TASK ITEM: For the entries that follow, restate word for word the line containing "Alle akzeptieren (65, 2525)", the line containing "[SendApp] (255, 20)", and every line that lies between them.

Stored dataset items:
[Start of section]
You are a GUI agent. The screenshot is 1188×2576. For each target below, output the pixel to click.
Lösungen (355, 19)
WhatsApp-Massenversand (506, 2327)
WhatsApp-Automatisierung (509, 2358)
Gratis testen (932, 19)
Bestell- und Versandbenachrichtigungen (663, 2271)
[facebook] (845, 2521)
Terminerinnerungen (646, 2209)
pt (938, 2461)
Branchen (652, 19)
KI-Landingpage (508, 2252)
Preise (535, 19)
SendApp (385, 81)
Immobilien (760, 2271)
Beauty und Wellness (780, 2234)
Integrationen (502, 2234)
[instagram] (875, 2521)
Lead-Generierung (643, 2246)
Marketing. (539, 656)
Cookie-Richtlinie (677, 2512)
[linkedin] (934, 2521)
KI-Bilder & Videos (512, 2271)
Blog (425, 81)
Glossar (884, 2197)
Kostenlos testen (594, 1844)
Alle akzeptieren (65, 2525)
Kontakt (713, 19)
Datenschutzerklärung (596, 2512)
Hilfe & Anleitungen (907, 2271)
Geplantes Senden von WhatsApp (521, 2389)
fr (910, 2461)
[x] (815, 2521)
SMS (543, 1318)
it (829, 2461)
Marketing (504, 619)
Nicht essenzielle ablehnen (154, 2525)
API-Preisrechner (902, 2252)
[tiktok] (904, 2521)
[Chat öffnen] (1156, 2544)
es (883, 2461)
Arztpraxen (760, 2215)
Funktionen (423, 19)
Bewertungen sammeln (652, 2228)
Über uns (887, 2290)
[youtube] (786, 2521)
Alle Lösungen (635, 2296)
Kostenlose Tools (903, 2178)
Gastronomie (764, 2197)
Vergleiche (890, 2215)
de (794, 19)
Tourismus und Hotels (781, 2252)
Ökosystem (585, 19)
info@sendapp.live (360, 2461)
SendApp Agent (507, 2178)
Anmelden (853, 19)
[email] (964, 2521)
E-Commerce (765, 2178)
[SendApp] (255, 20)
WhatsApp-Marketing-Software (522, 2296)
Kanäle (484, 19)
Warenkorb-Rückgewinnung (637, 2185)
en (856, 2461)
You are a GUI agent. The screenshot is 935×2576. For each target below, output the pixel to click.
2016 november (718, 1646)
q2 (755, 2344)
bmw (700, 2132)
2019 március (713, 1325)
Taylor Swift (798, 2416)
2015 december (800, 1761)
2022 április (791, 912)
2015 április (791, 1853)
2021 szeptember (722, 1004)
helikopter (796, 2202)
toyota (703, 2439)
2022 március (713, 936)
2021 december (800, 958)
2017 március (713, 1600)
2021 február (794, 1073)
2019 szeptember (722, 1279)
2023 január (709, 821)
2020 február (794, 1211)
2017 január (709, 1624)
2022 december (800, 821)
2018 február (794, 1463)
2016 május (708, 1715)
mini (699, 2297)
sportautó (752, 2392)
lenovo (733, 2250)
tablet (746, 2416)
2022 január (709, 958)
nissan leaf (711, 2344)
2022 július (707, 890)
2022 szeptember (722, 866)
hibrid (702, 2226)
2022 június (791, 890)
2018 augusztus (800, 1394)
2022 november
[End of section]
RESULT OF THIS EXERCISE:
Alle akzeptieren (65, 2525)
Kontakt (713, 19)
Datenschutzerklärung (596, 2512)
Hilfe & Anleitungen (907, 2271)
Geplantes Senden von WhatsApp (521, 2389)
fr (910, 2461)
[x] (815, 2521)
SMS (543, 1318)
it (829, 2461)
Marketing (504, 619)
Nicht essenzielle ablehnen (154, 2525)
API-Preisrechner (902, 2252)
[tiktok] (904, 2521)
[Chat öffnen] (1156, 2544)
es (883, 2461)
Arztpraxen (760, 2215)
Funktionen (423, 19)
Bewertungen sammeln (652, 2228)
Über uns (887, 2290)
[youtube] (786, 2521)
Alle Lösungen (635, 2296)
Kostenlose Tools (903, 2178)
Gastronomie (764, 2197)
Vergleiche (890, 2215)
de (794, 19)
Tourismus und Hotels (781, 2252)
Ökosystem (585, 19)
info@sendapp.live (360, 2461)
SendApp Agent (507, 2178)
Anmelden (853, 19)
[email] (964, 2521)
E-Commerce (765, 2178)
[SendApp] (255, 20)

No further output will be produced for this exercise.